Getting Started¶
PyThaiNLP is a Python library for natural language processing (NLP) of Thai language. With this package, you can perform NLP tasks such as text classification and text tokenization.
Tokenization Example:
from pythainlp.tokenize import word_tokenize
text = "โอเคบ่เรารักภาษาถิ่น"
word_tokenize(text, engine="newmm") # ['โอเค', 'บ่', 'เรา', 'รัก', 'ภาษาถิ่น']
word_tokenize(text, engine="icu") # ['โอ', 'เค', 'บ่', 'เรา', 'รัก', 'ภาษา', 'ถิ่น']
Thai has historically faced a lot of NLP challenges. A quick list of them include as follows:
Start-end of sentence marking - This is arguably the biggest problem for the field of Thai NLP. The lack of end of sentence marking (EOS) makes it hard for researchers to create training sets, the basis of most research in this field. The root of the problem is two-pronged. In terms of writing system, Thai uses space to indicate both commas and periods. No letter indicates an end of a sentence. In terms of language use, Thais have a habit of starting their sentences with connector terms such as ‘because’, ‘but’, ‘following’, etc, making it often hard even for natives to decide where the end of sentence should be when translating.

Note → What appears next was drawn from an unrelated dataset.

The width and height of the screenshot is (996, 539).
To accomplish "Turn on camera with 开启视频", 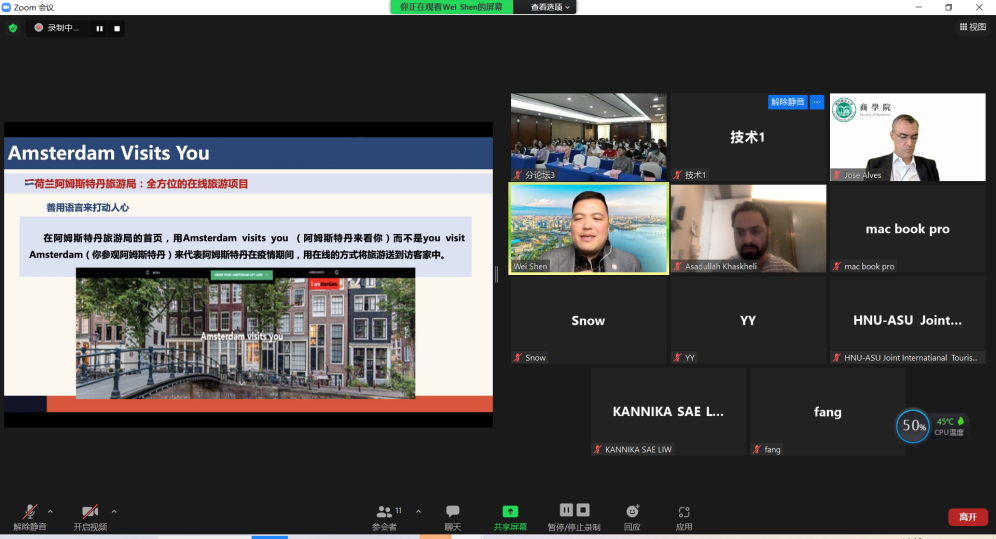I will (89, 514).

Word segmentation - Thai does not use space and word segmentation is not easy. It boils down to understanding the context and ruling out words that do not make sense. This is a similar issue that other Asian languages such as Japanese and Chinese face in different degrees. For languages with space, a similar but less extreme problem would be multi-word expressions, like the French word for potato — ‘pomme de terre’. In Thai, the best known example is “ตา-กลม” and “ตาก-ลม”. As of recent, new techniques that capture words, subwords, and letters in vectors seem poised to overcome to issue.